How will the COVID‐19 Pandemic affect client timberland portfolios? It is still too early to try to assess the full impact of the coronavirus, but some trends are becoming clear.

Housing starts averaged 1.6 million starts over the last two months before the impact of the virus – the highest number  since the global financial crisis.  These numbers were well in excess of the estimates for December 2019 and January and  February 2020.  Housing was healthy and building products demand was growing.  Lumber and panels prices reflected this  increased demand.  Since then, as expected, housing and building products demand has slowed considerably.  The current  view of economists in the U.S. is that with the $2 trillion economic stimulus package approved by the House and Senate,  the slow‐down will be short lived . . . 2 to 5 months.  We are hoping to see some of that economic stimulus money used  to accelerate housing in the form of additional support for home buyers.  The specifics of such a proposal are still being  discussed within the House and Senate.

The net result of the housing slow down is a substantial drop in demand for lumber and panels.  Many sawmills and panel  plants have reduced production and have stopped taking wood deliveries for the moment.  We have also seen a slow‐ down in timber sales which has caused us to pull some of our recent timber sales from the market until they stabilize.   While a few key states deemed the forest products sector “essential” allowing mills to remain open, several states such  as Pennsylvania and New York have closed parts of the forest products industry to help stem the spread of the coronavirus.   Even so, most solid wood manufacturing facilities in the South and Pacific Northwest are not taking wood deliveries, and  many  are  taking  voluntary  downtime  to  adjust  their manufacturing  output  with  current  demand.   We  expect  this  to  continue for a couple of months.

It is important to remember that while some markets for finished wood products are highly correlated with GDP, others  are not.  Lumber and panels are, as expected, correlated with GDP, but most paper products, such as tissue, fluff pulp and  hygiene products are not correlated with GDP.  This presents a somewhat fluid situation with pulp and paper mills running  while solid wood facilities remain closed or running at significantly less than capacity.  Hence, certain parts of the pulp and  paper  sector  will  continue  to  perform  well  during  the  economic  down‐turn.    FIA  is  working  to  identify  where  these  opportunities will manifest in the pulp and paper markets.
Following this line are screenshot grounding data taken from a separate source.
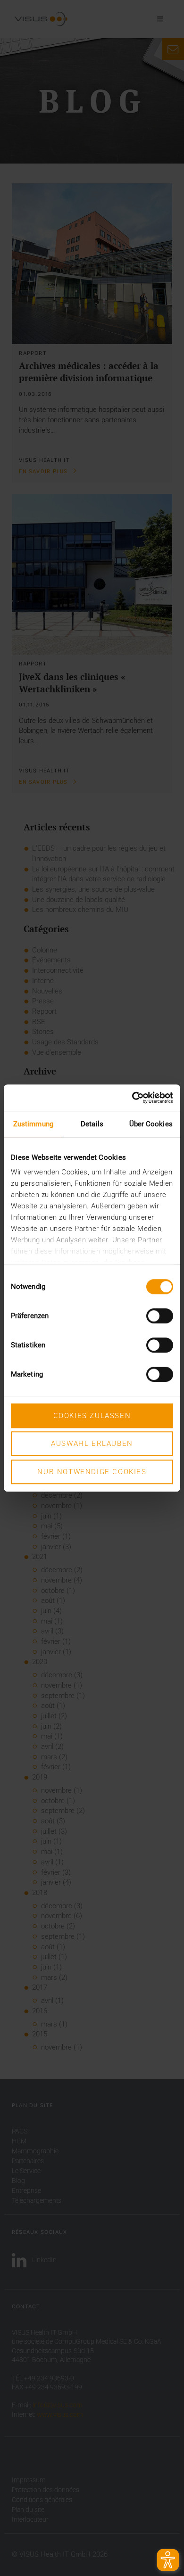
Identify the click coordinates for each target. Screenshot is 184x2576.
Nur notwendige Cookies (91, 1472)
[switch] (159, 1315)
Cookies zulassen (92, 1415)
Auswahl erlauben (92, 1443)
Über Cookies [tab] (151, 1124)
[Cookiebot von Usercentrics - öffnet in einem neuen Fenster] (132, 1097)
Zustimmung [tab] (33, 1124)
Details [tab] (92, 1124)
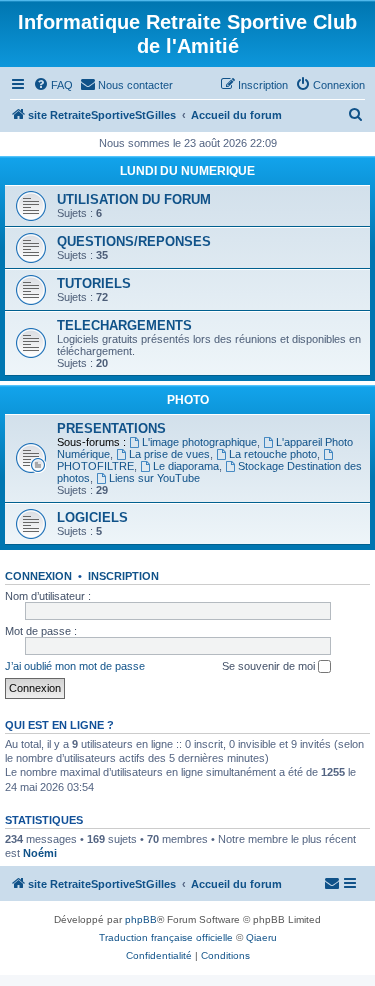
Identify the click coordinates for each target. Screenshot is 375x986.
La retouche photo (273, 454)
FIA is responding to this situation by reevaluating our budgets for each account.  On the revenue side, we are moving to more thinnings and less clearcutting to focus stumpage sales on the pulp and paper sector and reduce costs in the near  term associated with site preparation and planting after clearcutting.  These moves will help conserve cash and reduce  expenses.  As a result, we expect that 2020 timber revenues will be down from our initial budgets prepared late last year.   When  the  new budgets are complete, your Portfolio Manager will send  those along  so you will be able  to assess  the  potential differences and ensure we continue to meet your objectives.

As far as asset values for U.S. based timberland, we expect the short‐term performance to be like the global financial crisis  of 2007 – 2010.  Timberland values retreated about 5 to 8 % during this time when equity and commercial real estate  portfolios were down 40 to 50%.  We think there will be minimal impact to portfolio valuations relative to most other  asset classes – although there will probably be some increased volatility in timberland appraisals over the next year or so.